Using K-means for color compression with Python

Modeling objective

We will use K-means to cluster the pixels of a photograph of some tulips based on their encoded color values. We will explore how different values of k affect the clustering of the pixels, and thus the appearance of the photograph. We will also examine what is happening “under the hood” as the algorithm executes.

The main focus here is on the theory and results of its application, not on the codes itself. 

Import statements
import numpy as np
import pandas as pd

%pylab inline
import plotly.graph_objects as go

from sklearn.cluster import KMeans
Read in data

The “data” in this case is not a pandas dataframe. It’s a photograph, which we’ll convert into a numerical array.

# Read in a photo
img = plt.imread('using_kmeans_for_color_compression_tulips_photo.jpg')
# Display the photo and its shape
print(img.shape)
plt.imshow(img)
plt.axis('off');
(320, 240, 3)

Here we have a photograph of some tulips. The shape of the image is 320 x 240 x 3. This can be interpreted as pixel information. Each dot on our screen is a pixel. This photograph has 320 vertical pixels and 240 horizontal pixels.

The third dimension of “3” refers to the values that encode the color of each pixel. Each pixel has 3 parameters: red (R), green (G), and blue (B), also known as its RGB values.

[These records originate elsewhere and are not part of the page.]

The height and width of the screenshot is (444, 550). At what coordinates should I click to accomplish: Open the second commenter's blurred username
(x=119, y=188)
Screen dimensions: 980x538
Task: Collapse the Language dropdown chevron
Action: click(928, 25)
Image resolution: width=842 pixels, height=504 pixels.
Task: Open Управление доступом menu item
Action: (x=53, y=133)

For each color—R, G, and B—the encoded value can range from 0-255. This means that there are 256³, or 16,777,216 different combinations of RGB, each resulting in a unique color on our screen.

To prepare this data for modeling, we’ll reshape it into an array, where each row represents a single pixel’s RGB color values.

# Reshape the image so that each row represents a single pixel 
# defined by three values: R, G, B
img_flat = img.reshape(img.shape[0]*img.shape[1], 3)
img_flat[:5, :]
array([[211, 196,  41],
       [199, 180,  24],
       [179, 152,   0],
       [186, 150,   0],
       [187, 143,   0]], dtype=uint8)
img_flat.shape
(76800, 3)
Plot the data in 3-D space

Now we have an array that is 76,800 x 3. Each row is a single pixel’s color values. Because we have only 3 columns, we can visualize this data in 3-dimensional space. Let’s create a pandas dataframe to help us understand and visualize our data.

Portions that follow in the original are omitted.